We have to watch over expansion of plant facilities - if it is tough to determine what plant expansion is necessary or advisable - when full employment factor is considered -

We are facing slump in construction industry.

LABOR

We can't continue to operate on war economy working 2 or 3 shifts.

NOURSE

We have to study the relation of plant expansion to the problem of employment - they are closely interlocked.

The danger of some business interests building up plant expansion to meet catching up on demands period has to be watched.

SNYDER

Steel expansion in plant is going to be negligible. We will have changes in plants due to modernization.

HARRIMAN

Steel is running about 90 million tons. We now have a shortage of 6 million in current production even though we are restricting exports seriously.
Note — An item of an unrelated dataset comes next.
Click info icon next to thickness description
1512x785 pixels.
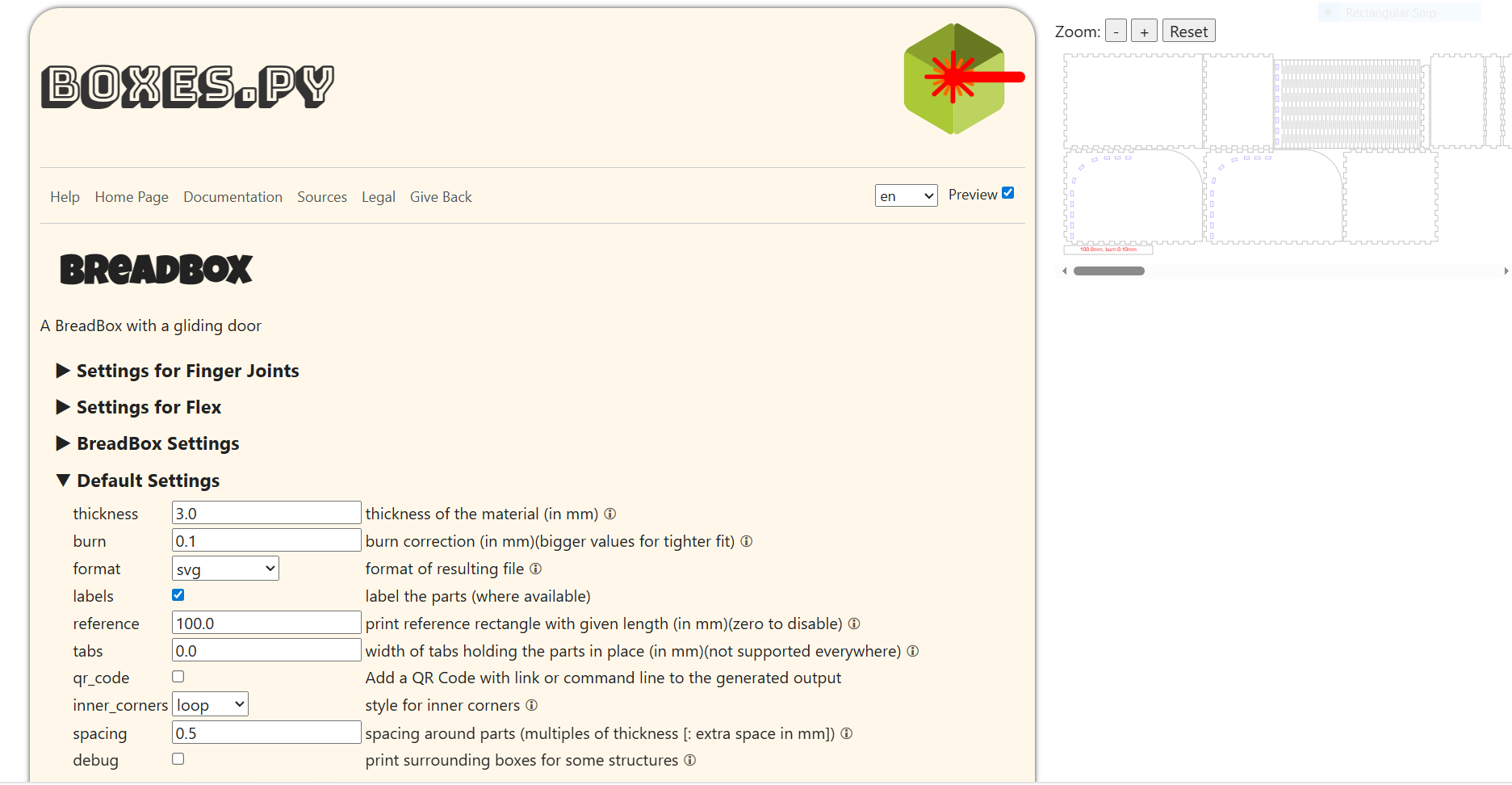[x=610, y=514]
Demand from abroad will increase. World steel picture indicates serious problems in meeting our objective of world reconstruction. We have to step up German production.

KRUG

No one in govt is tying together the entire picture of our natural resources and our future demands. Business is looking back not forward. Our economy is changing and our potential needs are greater than ever before.

HARRIMAN

Agrees with Krug that such a program is seriously needed. One basic point is that emphasis should be on productivity. Failing in this we cannot meet the commitments we have in our established foreign policy of reconstruction and rehabilitation.

THE PRESIDENT

Gen McNarney says that Germans have no incentive to produce coal or anything else. Given incentive of manufacturing at home coal production would increase in Germany by 75%.

SNYDER

Aluminum - magnesium and manganese increases in production should be studied in connection with any study of steel expansion.

FORRESTAL

Copper, manganese and some other metals are being exhausted at a rate far greater than business realizes. We are no longer a "have" nation.

ECCLES

We can't do much to curb credit expansion. The usual way to curb bank credit was to raise discount rate. It is impossible for the Central Bank to exercise curbs because of the effect on the Govt. bond market.
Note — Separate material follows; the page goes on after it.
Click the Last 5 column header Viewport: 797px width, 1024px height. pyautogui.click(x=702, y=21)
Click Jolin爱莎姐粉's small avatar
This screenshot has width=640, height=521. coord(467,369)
2 selective credit controls

1) Statutory control over securities. In 1942 margins were put up - 1 year ago margins were put on cash basis. There was slight margin reduction this year. In 1929 credit in stock market - 10 billion dollars. Now only 1 billion. If comparable to 1929 conditions, it would now be 25 billion, not 1 billion. It is unfortunate that credit in commodity markets is not controlled, but agricultural group is opposed to it.
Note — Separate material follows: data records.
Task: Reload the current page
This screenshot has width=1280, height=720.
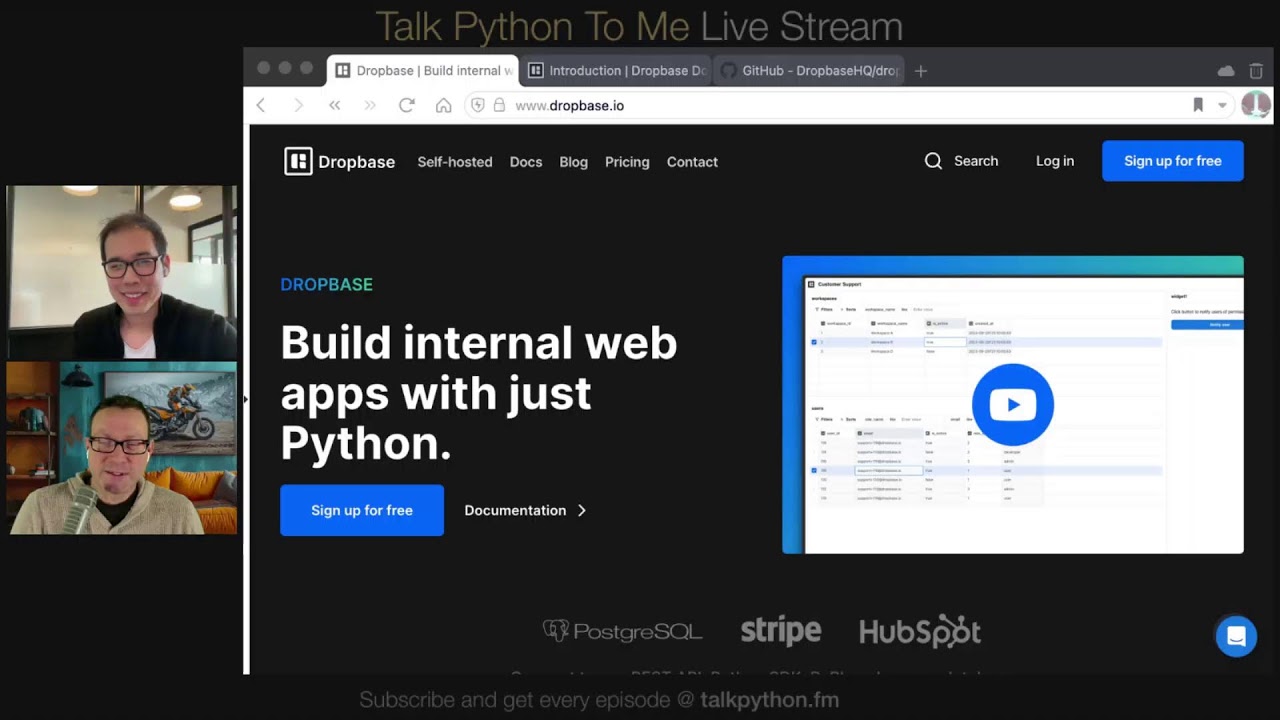Action: [x=406, y=105]
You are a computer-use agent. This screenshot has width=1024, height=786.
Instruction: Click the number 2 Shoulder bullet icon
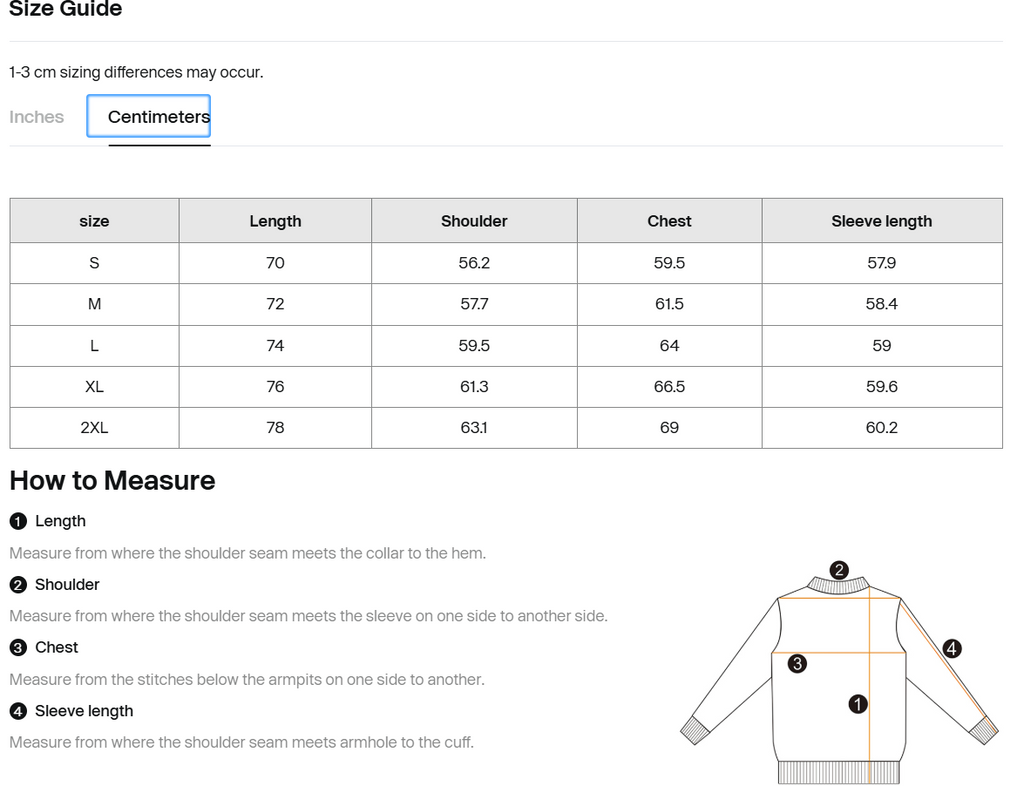click(18, 585)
2) Consumer credit is second selective control which was enforced during the war. It would not have been successful if it were not for willingness of public to accept it because of war conditions. In spite of this restriction consumer credit has been going up at rate of 500 million a month. Unless Congress gives us legislation to continue this restriction, the executive order (2 years old) should be repealed.

 

Is going to ask that a bill should be introduced and asked the President to get behind it. We are going to have a recession. We have a great maladjustment between buying groups. Organized workers have 1.25 per hour.* On the other hand the unorganized have base of 70¢ per hour. The current consumption is being sustained by credit given to lower income groups. (57 million workers 40 million not organized)

Business has added to the problem. Earnings are now fantastically high. Now 4 billion per quarter after taxes. At rate they are going they will run about 15 billion dollars this year. Largest in history - 1940 - was 9 billion.

ANDERSON

Questioned figures on low income group. Cited tractor driver on farm now getting 1.20 per hour.

ECCLES

Still out of balance with organized groups, business and farmers.

LABOR

Unorganized average 55¢ per hour.

ECCLES

Last year personal consumer debt increased 6 billion dollars. Stock prices do not reflect actual earnings.

NOURSE

In past few days business men have agreed that they can't cut prices when rest of trade is not lowering prices. Raised question of calling conference to get this action without risk of anti-trust action for price fixing.

SNYDER

The war loan account 2 billion dollars now (war bond deposits). By June 30 this will be reduced to 1 billion dollars which will reduce some inflationary pressure.